Sammlung der Entscheidungen des Schweizerischen Bundesgerichts
Collection des arrêts du Tribunal fédéral suisse
Raccolta delle decisioni del Tribunale federale svizzero

BGE 101 II 31



101 II 31

9. Arrêt de la IIe Cour civile du 22 mai 1975 dans la cause Barthoulot
et consorts contre Barbezat. Regeste

    Eigenhändige letztwillige Verfügung. Datum. Formmangel. Art.
505 Abs. 1, 520 ZGB.

    Das Datum des eigenhändigen Testaments muss die Angabe von Ort, Jahr,
Monat und Tag der Errichtung der Urkunde enthalten. Alle diese Angaben
sind vom Gesetzgeber als gleichwertig betrachtet worden und sind daher
gleicherweise unerlässlich. Es dürfen zwischen ihnen keine Unterschiede
gemacht werden; z. B. darf nicht zugelassen werden, dass die mangelnde
Ortsangabe mittels äusserer Umstände wie die Erwähnung des Wohnortes des
Erblassers im Testament ergänzt werde.

Sachverhalt

    A.- Marie-Antoinette Barthoulot est décédée à La Chaux-de-Fonds le
8 janvier 1972. Ses héritiers sont ses deux frères, René et Armand, sa
soeur Bernadette Barbezat-Barthoulot et les quatre enfants de sa soeur
prédécédée, Madeleine Vacher-Barthoulot.

    Marie-Antoinette Barthoulot a laissé le testament olographe suivant:

    "Moi soussignée Barthoulot M. Ant. née le 14 XI 1909 domiciliée
   au Chauffard, près Le Locle, lègue à mes frères René Barthoulot,

    Armand Barthoulot et à ma nièce M. Jeanne Vacher la forêt que je
   possède.

    A ma soeur Bernadette Barbezat ma maison avec ce qu'elle contient
   et mes terres.

    Ainsi écrit en entier daté et signé de ma main le quatre janvier mil
   neuf cent septante-deux.

    Marie-Antoinette Barthoulot."

    L'acte ne contient pas l'indication du lieu où il a été fait.

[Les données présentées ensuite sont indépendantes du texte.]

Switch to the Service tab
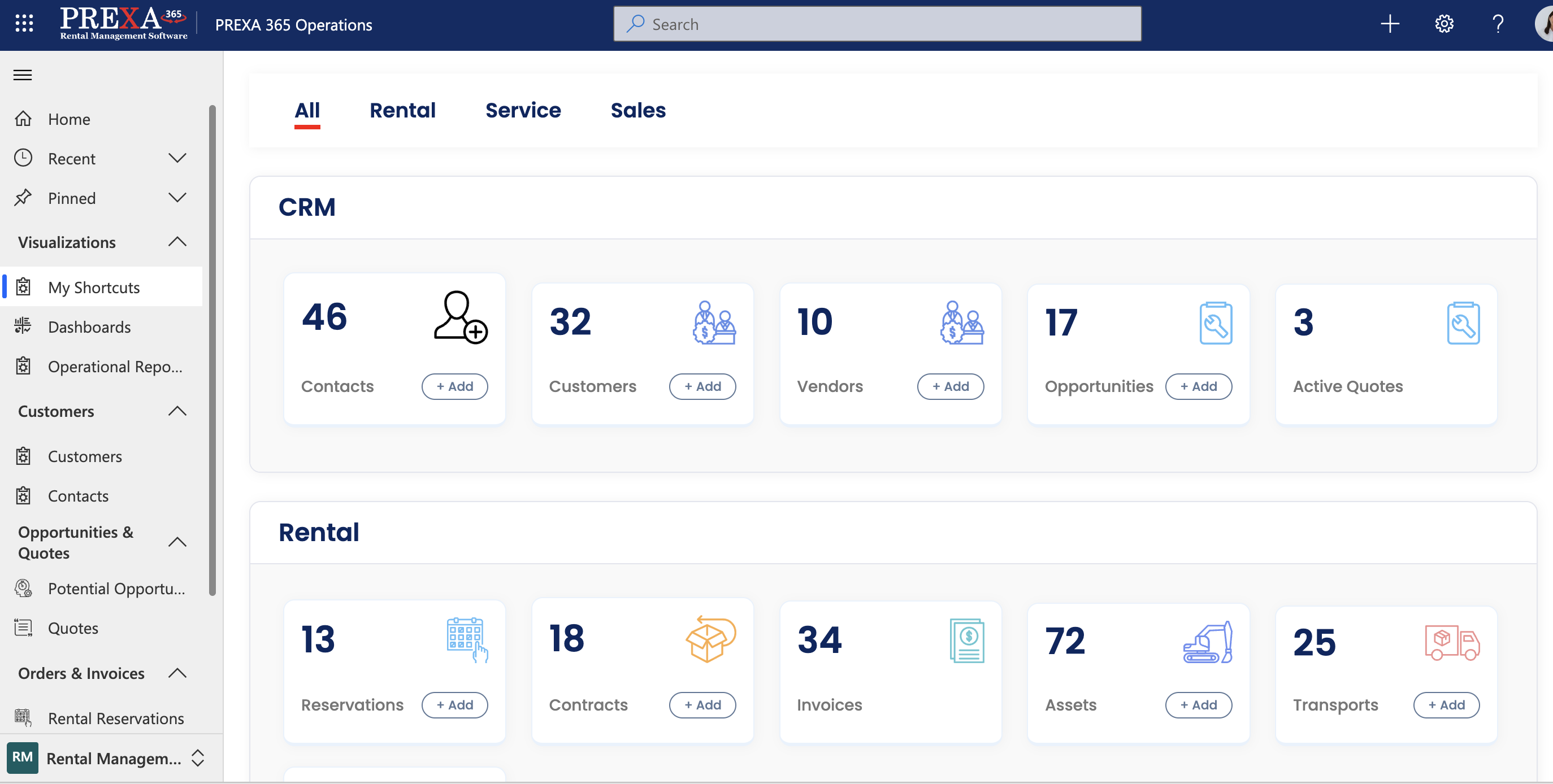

    B.- Armand et René Barthoulot, ainsi que les quatre enfants de
Madeleine Vacher-Barthoulot, ont ouvert, le 25 janvier 1973, contre
Bernadette Barbezat-Barthoulot, action en nullité du testament. Ils
ont invoqué le fait que le lieu de confection du testament n'a pas été
indiqué et ont fait valoir que la testatrice était incapable de disposer
au moment de l'acte. Ils ont cependant abandonné ce second moyen dans
leurs dernières conclusions devant la juridiction cantonale.

    Par jugement du 16 décembre 1974, le Tribunal cantonal de Neuchâtel
a rejeté l'action. Il a constaté que le lieu de domicile indiqué dans
l'acte coïncide avec le lieu où l'acte a été rédigé, et il a admis que
par inadvertance la testatrice n'a pas reporté au bas du testament le
lieu de la confection de l'acte, alors qu'on peut supposer qu'elle a
précisément voulu indiquer ce lieu par la mention du lieu de domicile. En
l'espèce, le principe du favor testamenti permet de maintenir la validité
du testament, les indices extrinsèques à l'acte ayant prouvé l'identité
des lieux de domicile et de rédaction. De surcroît, l'annulation pour le
vice de forme invoqué paraît d'autant moins justifiée que l'application
du droit ratione loci n'a, en l'occurrence, aucune importance.

    C.- Les demandeurs, qui ont formé un recours en réforme, reprennent
devant le Tribunal fédéral les conclusions en nullité du testament,
prises en instance cantonale.

    La défenderesse conclut au rejet du recours et à la confirmation du
jugement attaqué.

Auszug aus den Erwägungen:

                     Considérant en droit:

Erwägung 1

    1.- Seul demeure litigieux le point de savoir si, à défaut d'indication
du lieu où il a été dressé, le testament doit être annulé.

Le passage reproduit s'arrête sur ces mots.